Bundeskanzler Gerhard Schröder (SPD) hatte am Vorabend bei einem Treffen in Berlin die Chefs wichtiger Gewerkschaften nicht von seinen Reformplänen überzeugen können. Er hatte danach erklärt, er wolle weiter keine Abstriche an den Reformvorhaben zulassen. Gewerkschaftsführer wie DGB-Chef Michael Sommer hatten eingestanden, beide Seiten seien sich nicht näher gekommen. Auch sie kündigten Widerstand gegen die Regierungspläne an.

Peters: Wwerden nun Mitglieder mobilisieren

IG Metall-Vize Peters kündigte an, seine Gewerkschaft werde den Mitgliedern nun ihre Kritik an Schröders Reformpaket vermitteln.

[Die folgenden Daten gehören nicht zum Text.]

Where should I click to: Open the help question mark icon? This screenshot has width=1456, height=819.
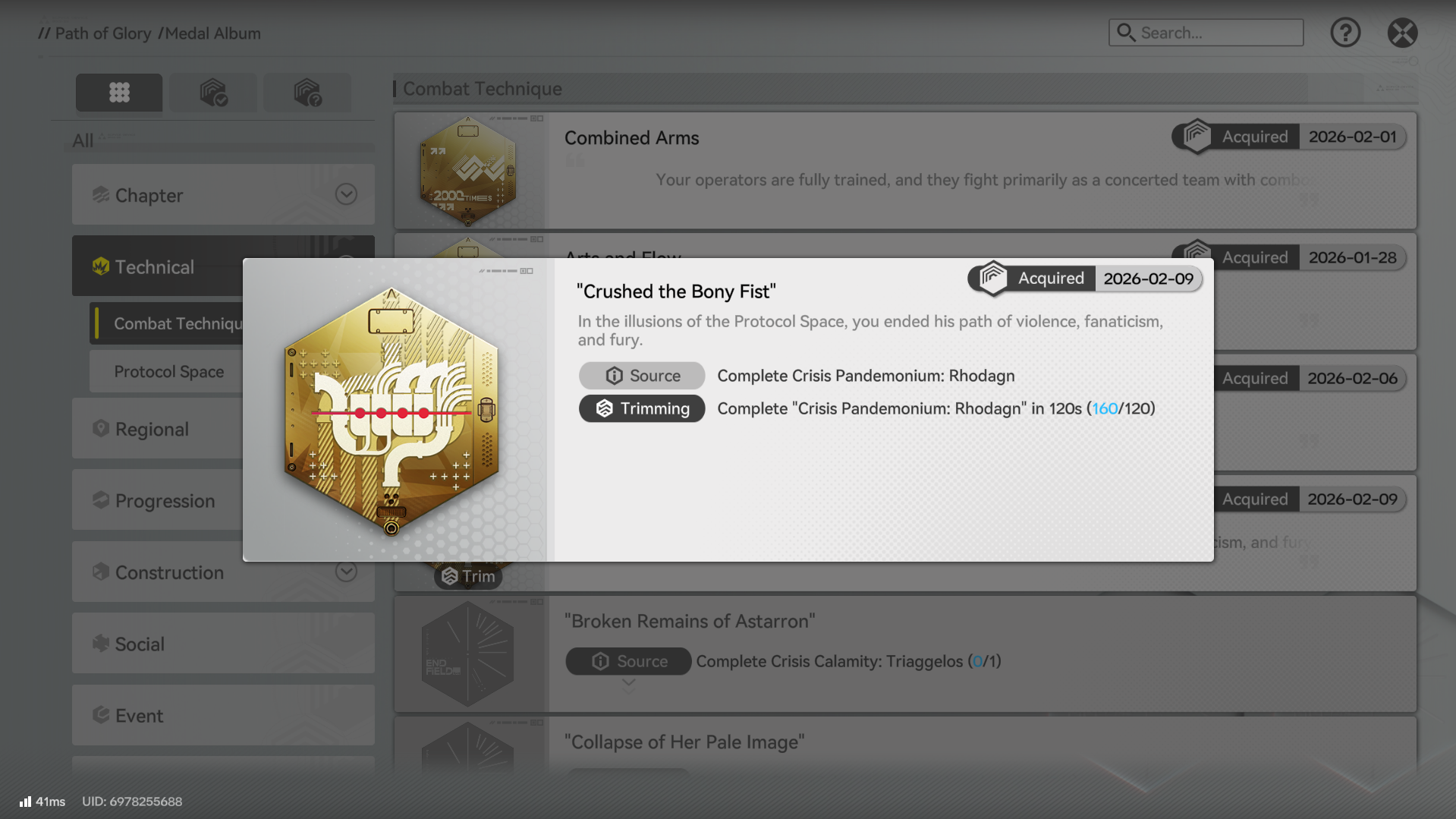[1345, 33]
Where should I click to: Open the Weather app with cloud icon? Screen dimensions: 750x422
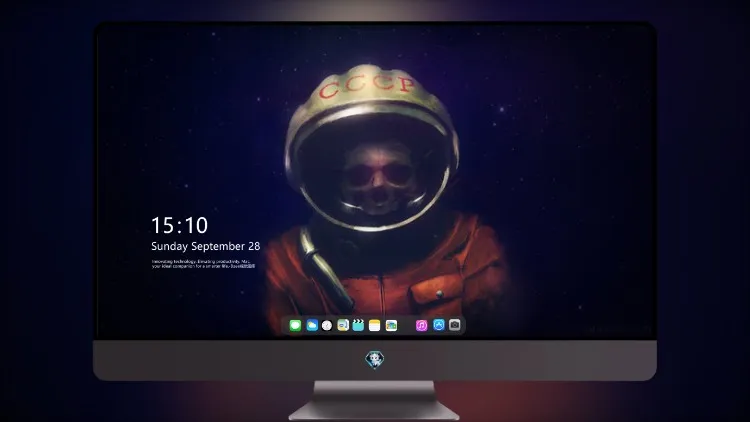pos(312,325)
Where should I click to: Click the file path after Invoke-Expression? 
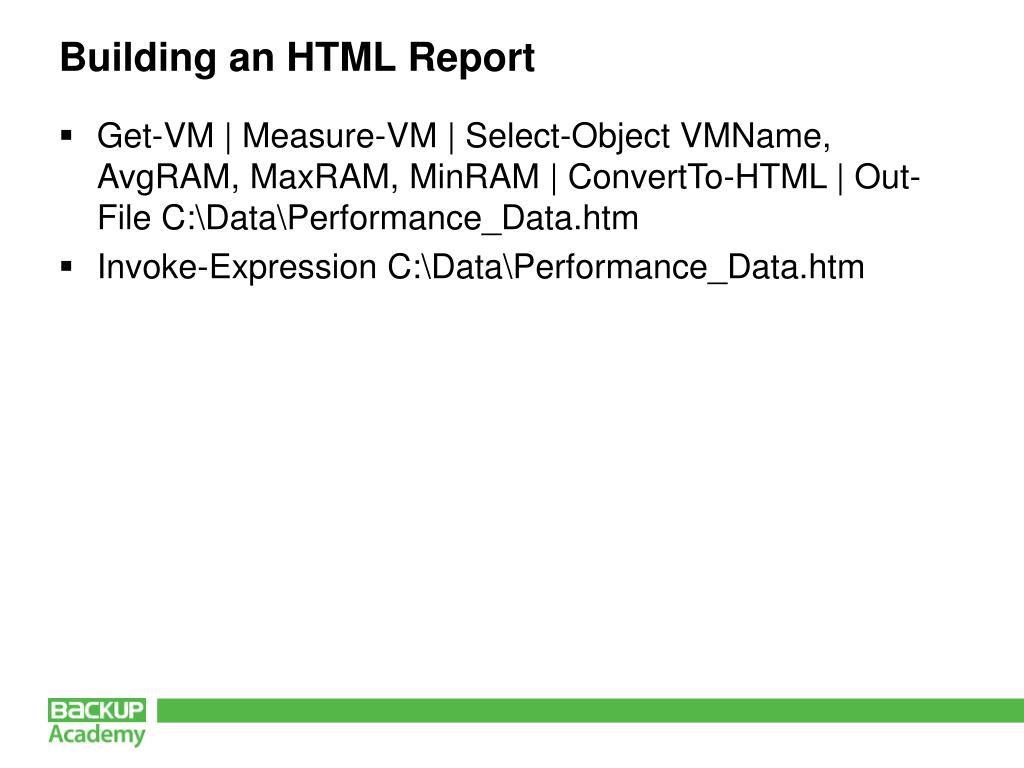click(626, 267)
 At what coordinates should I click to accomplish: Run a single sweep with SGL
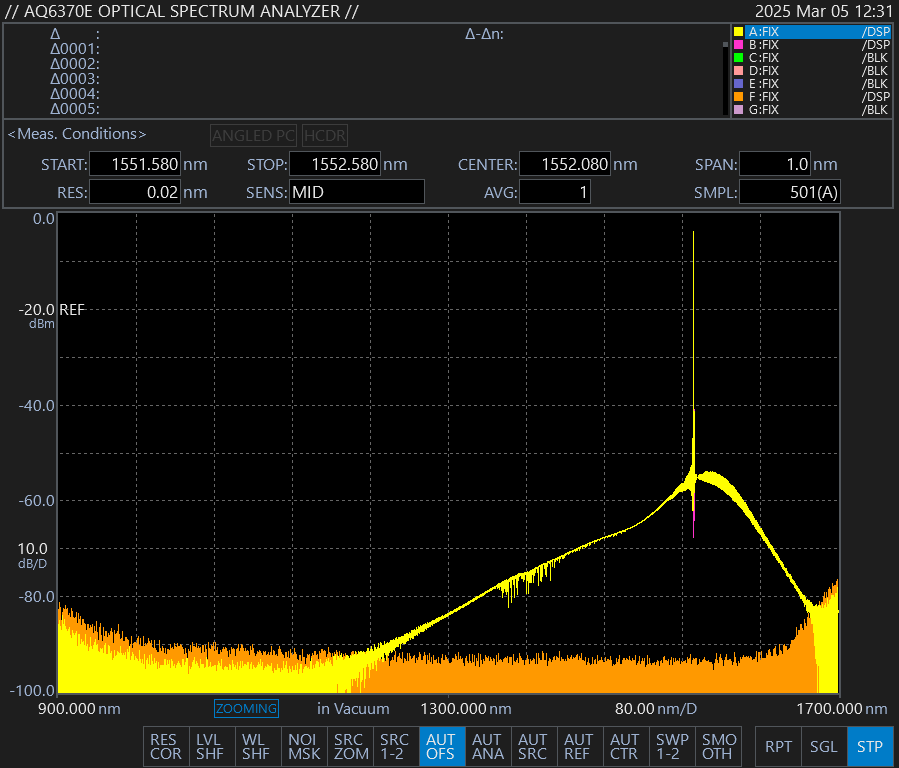[x=823, y=746]
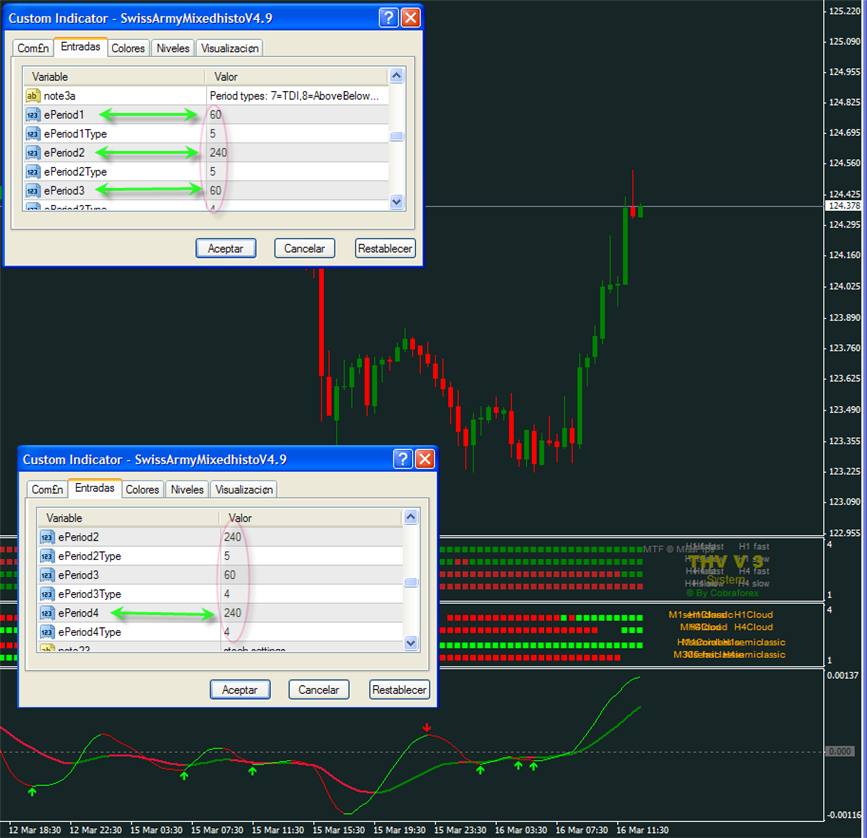The width and height of the screenshot is (867, 838).
Task: Click the help question-mark button in lower dialog
Action: (403, 459)
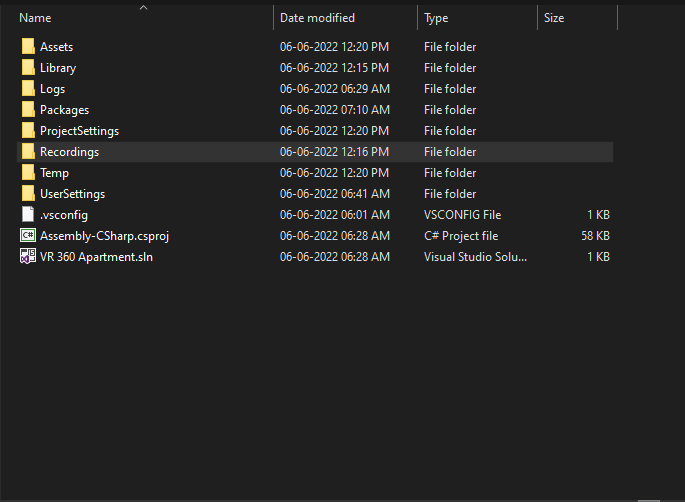Select the Temp folder name

(x=54, y=173)
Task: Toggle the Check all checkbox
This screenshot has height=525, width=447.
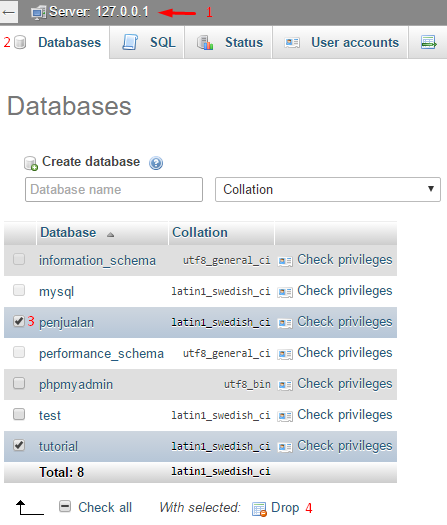Action: (x=65, y=506)
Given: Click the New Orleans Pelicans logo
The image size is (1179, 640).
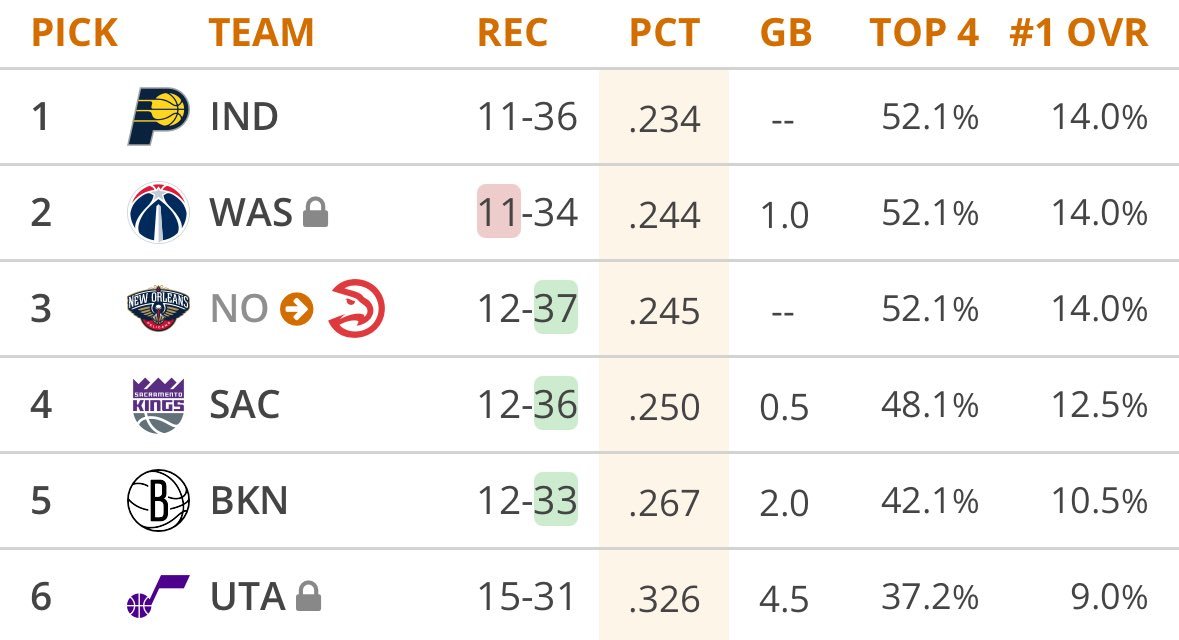Looking at the screenshot, I should [158, 309].
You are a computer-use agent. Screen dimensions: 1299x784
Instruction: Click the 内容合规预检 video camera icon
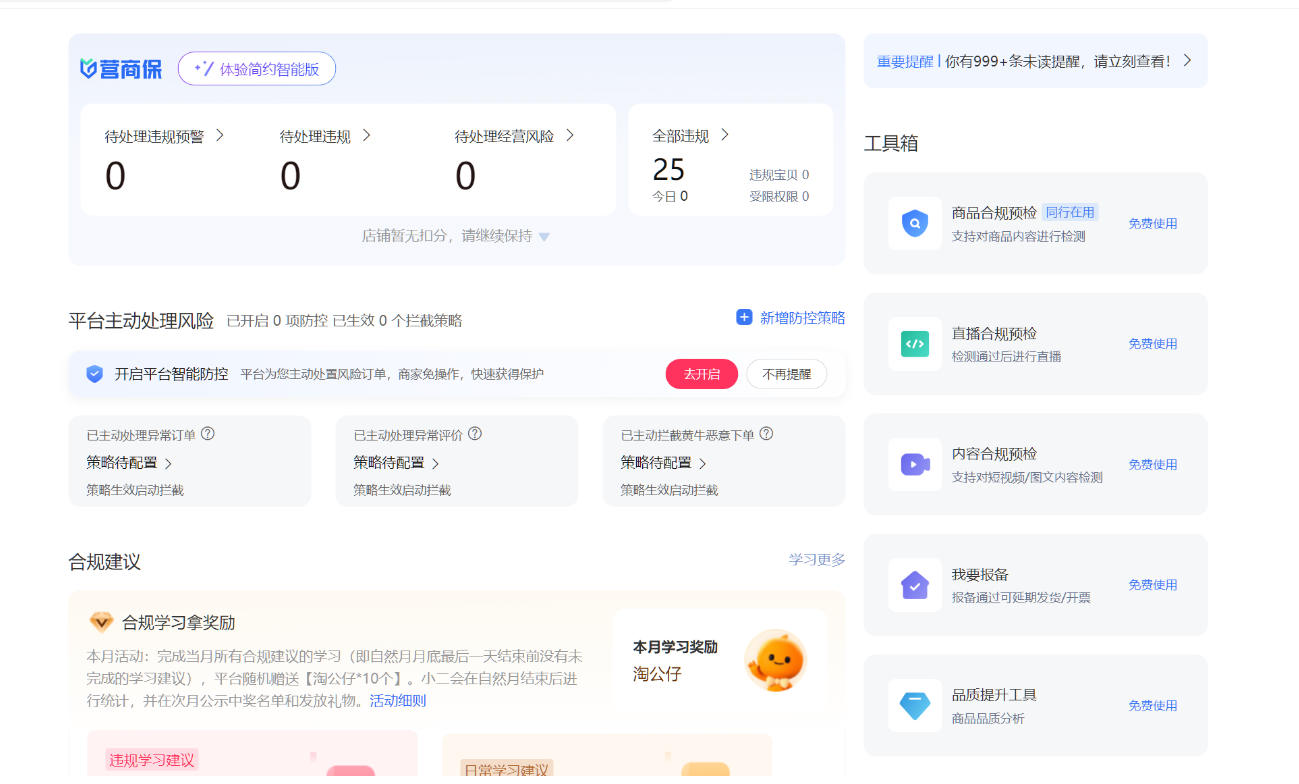tap(914, 464)
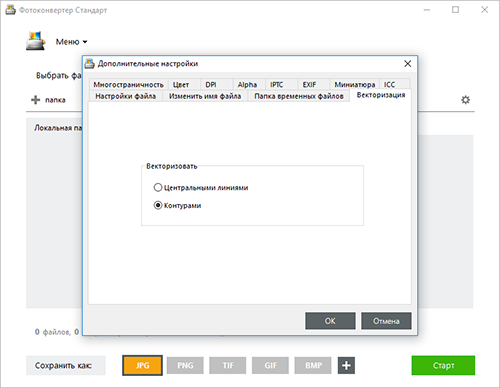The width and height of the screenshot is (500, 388).
Task: Click the Отмена button
Action: tap(386, 321)

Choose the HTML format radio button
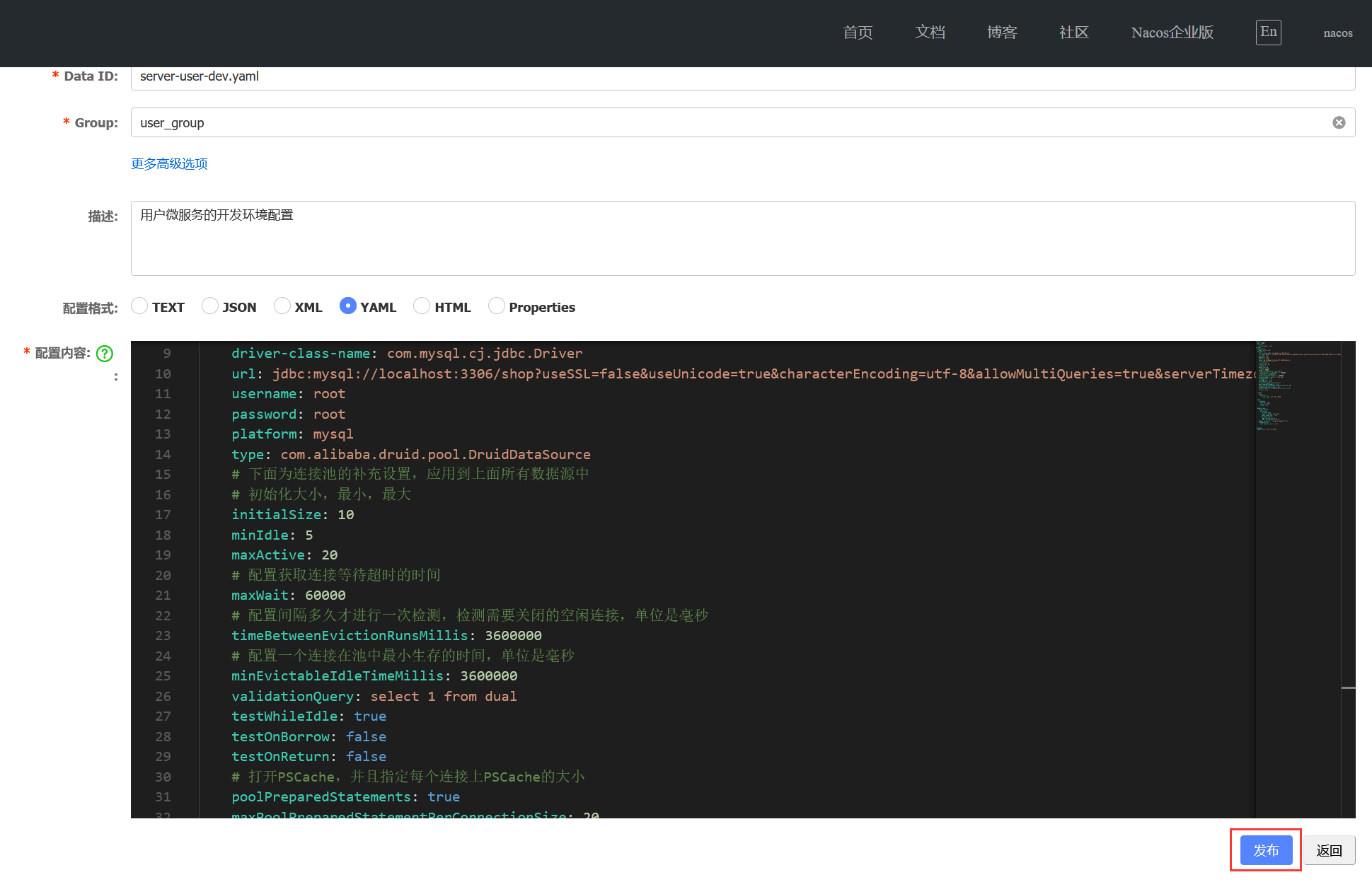[422, 306]

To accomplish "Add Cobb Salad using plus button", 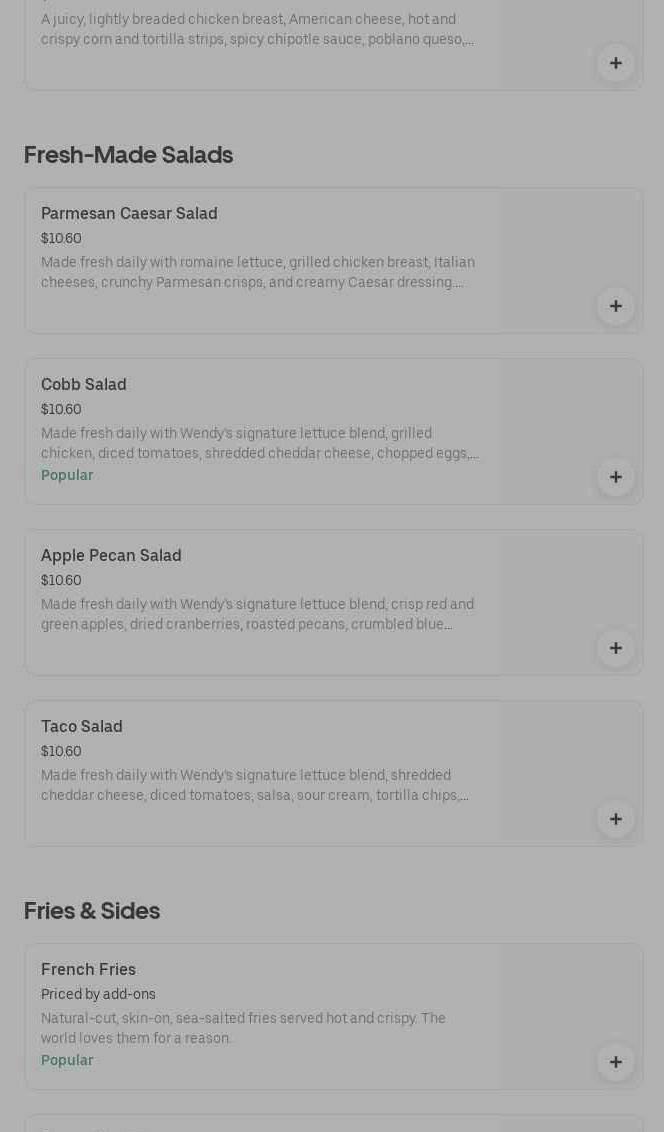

Dabei werde sie klar machen, dass diese Pläne eine sozial unausgewogen seien und die Arbeitnehmer unverhältnismäßig stark belasteten. Das werde voraussichtlich auch zu öffentlichen Protesten führen. Angesichts des knappen Zeitplanes des Kanzlers, der die Mehrzahl seiner Reformen bis zur Sommerpause auf den Weg bringen will, werde man wohl einen "heißen Mai" organisieren müssen. Ziel sei nicht, den Kanzler politisch zu beschädigen, sondern die Regierung von einem Kurs abzubringen, den die Gewerkschaften als falsch empfänden.

DIHK-Präsident Braun forderte die Union auf, mit der Regierung bei den Reformen zusammenzuarbeiten. Der Kanzler habe mehrfach gesagt, dass er auf die Union zugehen wolle. "Sie ist also jetzt am Zuge, gute Vorschläge zu machen und das Gespräch anzunehmen", sagte Braun. In einem Gesamtkonzept müsse versucht werden, den Gegensatz zwischen Bundestag und dem Unions-dominierten Bundesrat aufzulösen. Die Politik müsse zu einem ausgewogenen Konzept kommen, auf das sich die Bürger einstellen könnten. "Die Reformaufgaben sind so groß, dass sie wohl nur im Konsens gelöst werden können", sagte Braun.

SPD-Fraktionschef Franz Müntefering äußerte sich gleichwohl zuversichtlich, dass sich Schröder mit seinen auch innerparteilich umstrittenen Vorschlägen durchsetzen wird. "Es wird zu diskutieren und zu streiten sein, aber wir werden das, was der Kanzler vorgegeben hat, beschließen", sagte Müntefering im ZDF. Die Reformvorhaben würden Ende des Jahres, frühestens Anfang 2004 in Kraft treten. Verständnis für die Gewerkschaften äußerte der wirtschaftspolitische Sprecher der Grünen, Werner Schulz. Er sagte im Deutschlandfunk, der Widerstand der Gewerkschaften gegen die Reformpläne sei massiv und in einigen Punkten berechtigt. Das gelte etwa für die Pläne, die Bezugsdauer des Arbeitslosengeldes auch für ältere Arbeitslose von 32 auf zwölf Monate zu verkürzen. Die Grünen werden sich auf Druck der Basis im Juni auf einem Sonderparteitag mit den Reformvorhaben der Regierung beschäftigen.